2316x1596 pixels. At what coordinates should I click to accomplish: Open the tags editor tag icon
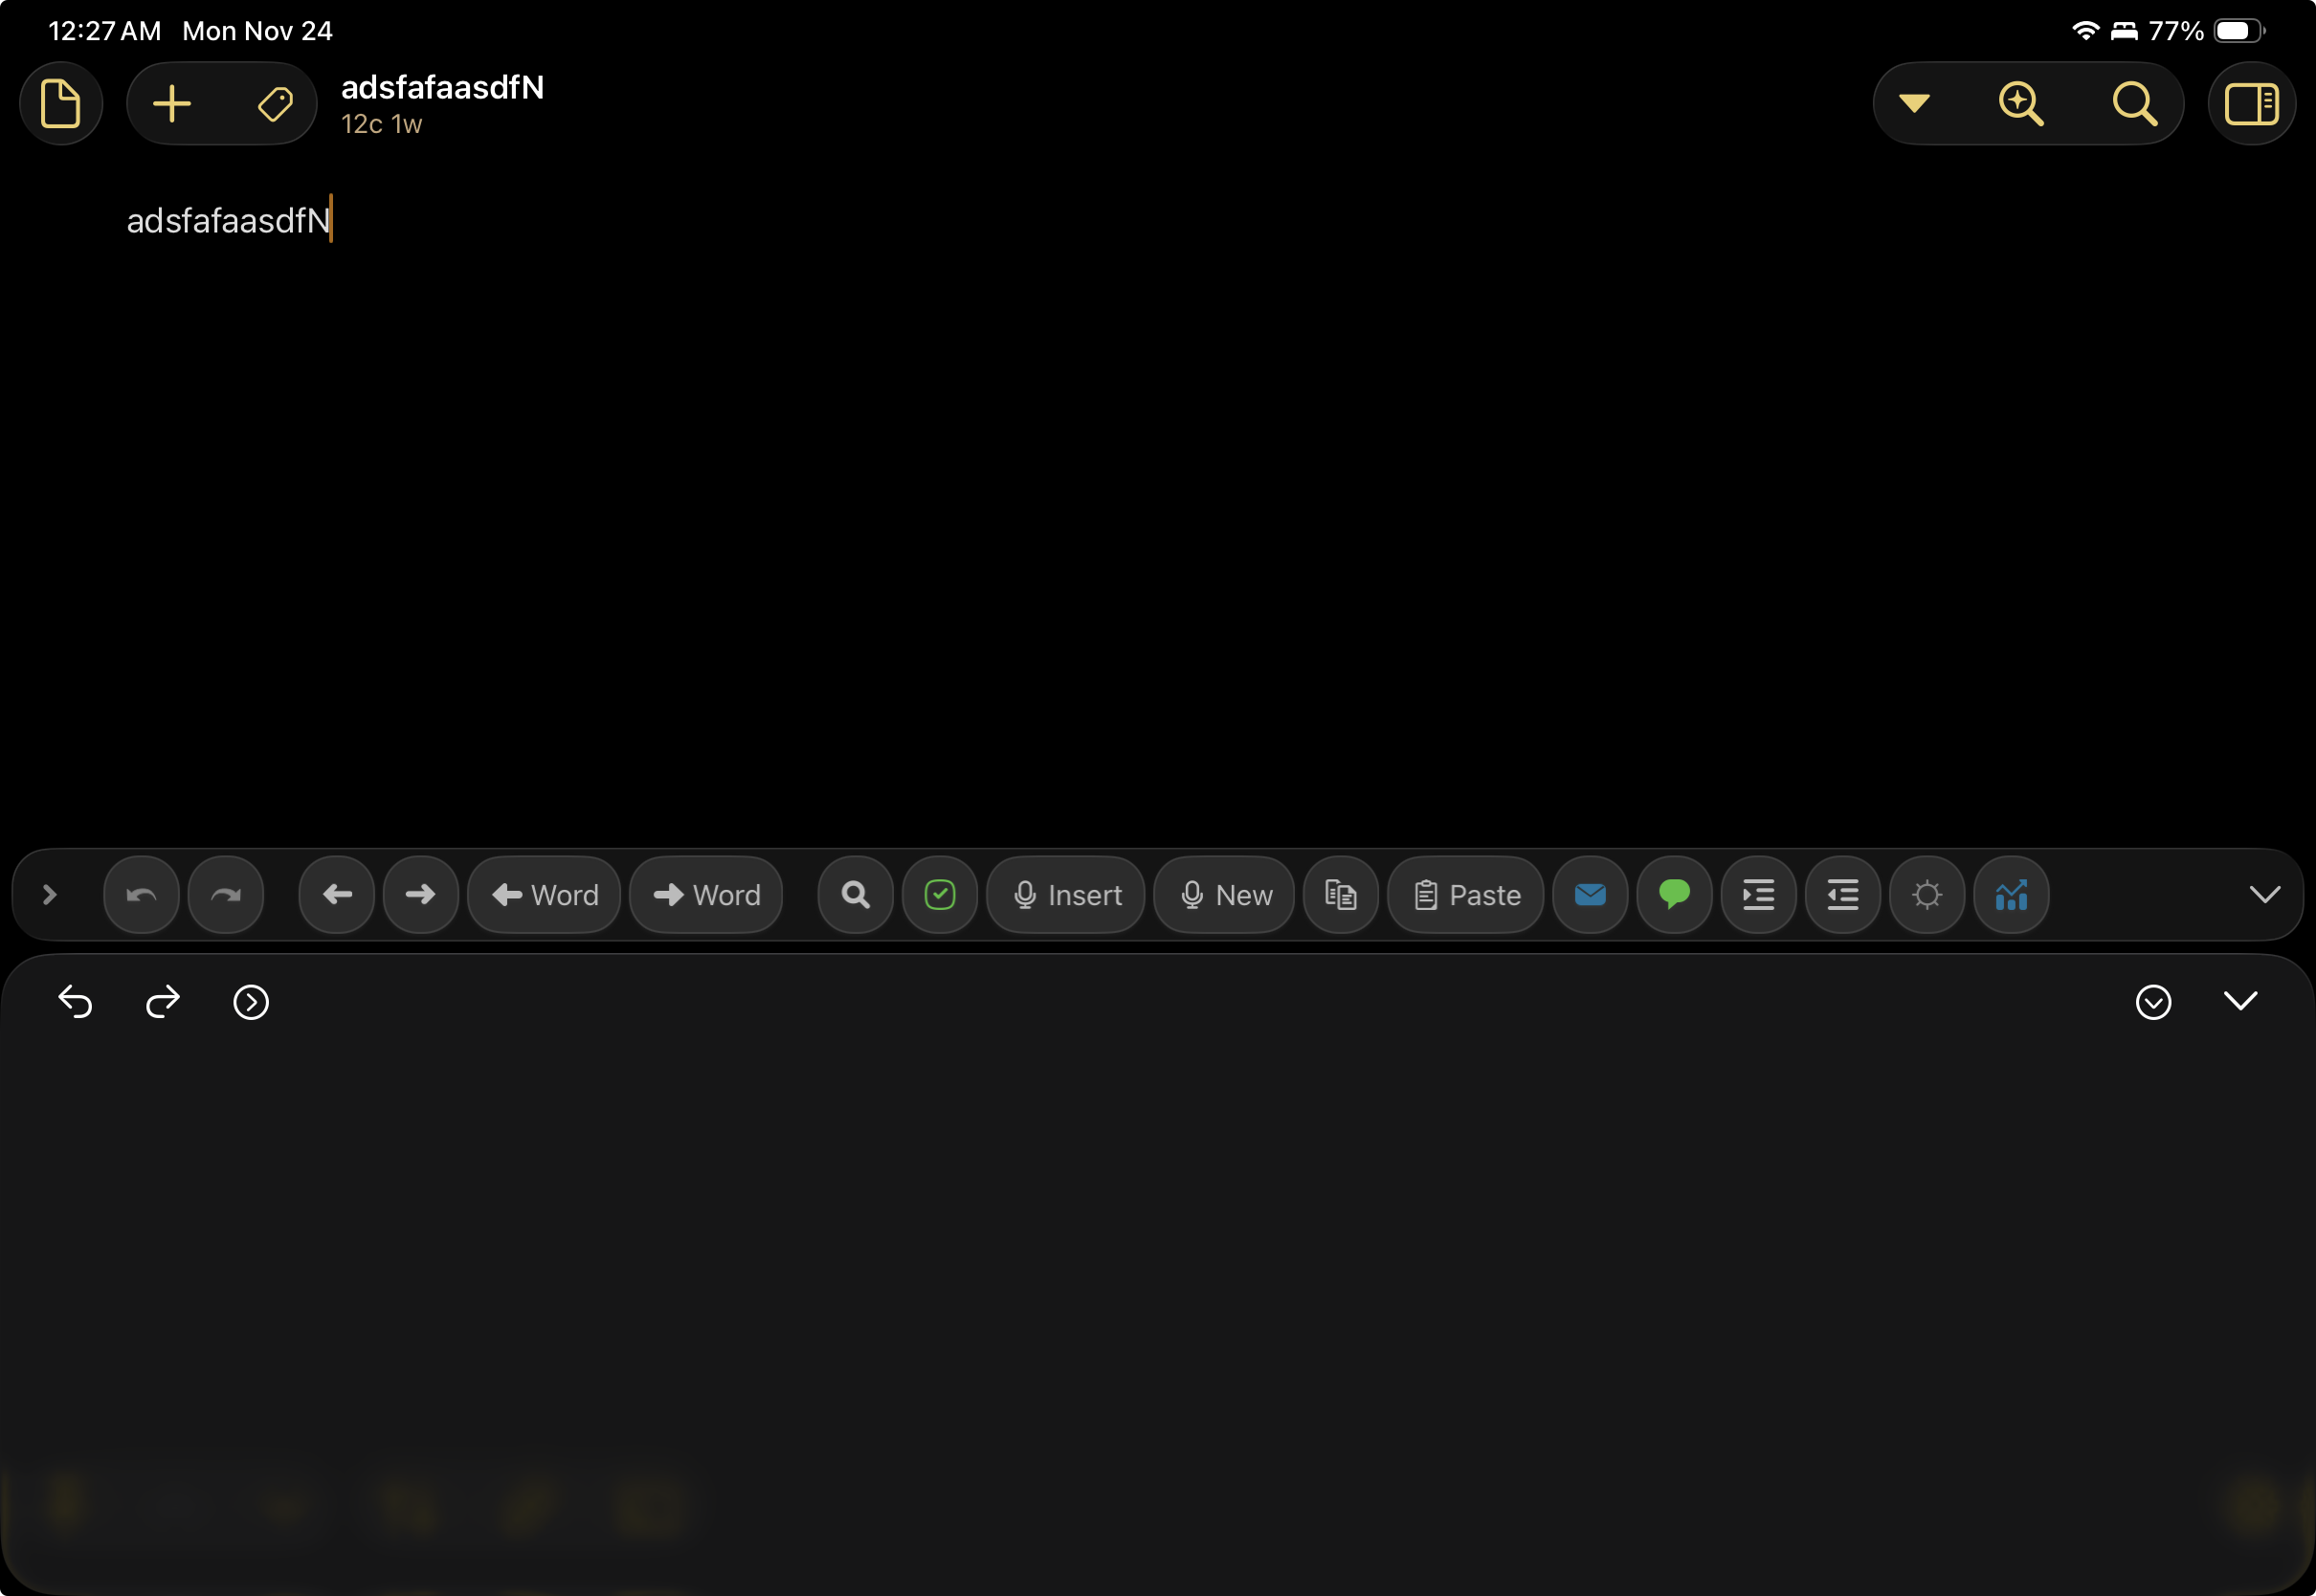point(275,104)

****

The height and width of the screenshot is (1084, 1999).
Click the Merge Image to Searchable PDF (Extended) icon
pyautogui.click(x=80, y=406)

****

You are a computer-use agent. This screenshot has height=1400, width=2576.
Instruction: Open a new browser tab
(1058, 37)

****

§ What this task involves
Which lines above hold the string "width"? Copy each of them.

§ Response box
The height and width of the screenshot is (1084, 1999).
You are a computer-use agent. This screenshot has height=1400, width=2576.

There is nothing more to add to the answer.